Welche Themen beherrschten damals die politische Agenda?

Drei Themen: Wachstum. Wachstum. Und Wachstum.

Wann änderte sich das?

Leider noch bis heute nicht wirklich. „Fridays for Future“ ist ein erster, aber noch immer viel zu kleiner Wendepunkt. Ein weiterer kleiner Wendepunkt war das Urteil des deutschen Bundesverfassungsgerichts zum Klimaschutzgesetz der damaligen Bundesregierung vom Frühjahr 2021. Ich sehe hier zwei kleine Hoffnungsschimmer auf eine bessere Welt.

Warum bezeichnen Sie diese Hoffnungsschimmer als „klein“?

Als ich 1975 in „Report“ mein Interview mit Herbert Gruhl über sein Buch führte, hat die Welt täglich etwa 80 Mio. Tonnen CO2 emittiert, 100 Tier- und Pflanzenarten ausgerottet sowie 40.000 Hektar Wüste produziert. Heute sind wir bei täglich 180 Mio. Tonnen CO2, 200 Tier- und Pflanzenarten sowie 60.000 Hektar Wüste. Es wird keinen Klimaschutz und keine wirkliche Umweltpolitik geben, solange wir diese Überlebensfragen nur unter technischen Aspekten diskutieren.

Heißt das, ökologische Politik braucht ein Wertefundament?

Ethik und Technik müssen zusammenfinden. Die Technik allein wird uns nicht retten. Das sah Gruhl auch schon so. Er hoffte vergeblich, dass das „C“ im Parteinamen der CDU helfen könne. Seine ÖDP hat zwar kein „C“ im Namen, doch ihre Programmatik ist inhaltlich dem „C“ viel näher, als es die CDU oder die CSU ist.

Warum ist ein Wertefundament so wichtig?

Weil wir endlich eine Politik brauchen, die dem „Zeitalter des Lebendigen“ gerecht wird, wie es die französische Philosophin Corine Pelluchon sagt. Oder eine „Erdpolitik“ im „Jahrhundert der Umwelt“, wie es Ernst Ulrich von Weizsäcker vorschlägt. Dafür liefern Gruhl und die ÖDP wichtige Impulse. In dem soeben erschienenen Buch „Der Planet ist geplündert“ haben Ernst Ulrich von Weizsäcker und ich – in bewusster Anlehnung an Gruhls Buch – darauf aufmerksam gemacht.

**Datenauszug**
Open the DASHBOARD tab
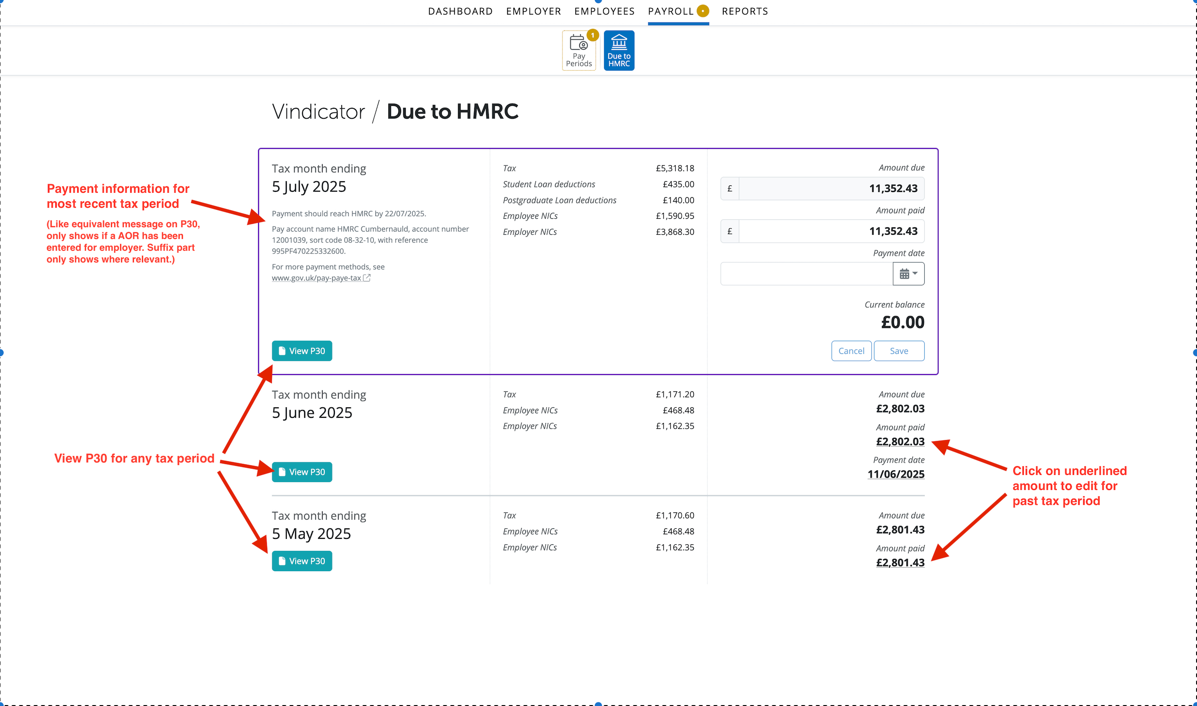This screenshot has height=706, width=1197. pos(460,11)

**Aufgaben**
A) Nenne alle Personen, die im Text mit ihrem Namen erwähnt werden.
B) Schreibe aus dem Text den Abschnitt von „Als ich 1975“ bis einschließlich „die CSU ist.“ wortgetreu ab.
Die Zeilen haben mit dem Text nichts zu tun.

**Erwartete Antworten**
A) Herbert Gruhl, Corine Pelluchon, Ernst Ulrich von Weizsäcker

B)
Als ich 1975 in „Report“ mein Interview mit Herbert Gruhl über sein Buch führte, hat die Welt täglich etwa 80 Mio. Tonnen CO2 emittiert, 100 Tier- und Pflanzenarten ausgerottet sowie 40.000 Hektar Wüste produziert. Heute sind wir bei täglich 180 Mio. Tonnen CO2, 200 Tier- und Pflanzenarten sowie 60.000 Hektar Wüste. Es wird keinen Klimaschutz und keine wirkliche Umweltpolitik geben, solange wir diese Überlebensfragen nur unter technischen Aspekten diskutieren.

Heißt das, ökologische Politik braucht ein Wertefundament?

Ethik und Technik müssen zusammenfinden. Die Technik allein wird uns nicht retten. Das sah Gruhl auch schon so. Er hoffte vergeblich, dass das „C“ im Parteinamen der CDU helfen könne. Seine ÖDP hat zwar kein „C“ im Namen, doch ihre Programmatik ist inhaltlich dem „C“ viel näher, als es die CDU oder die CSU ist.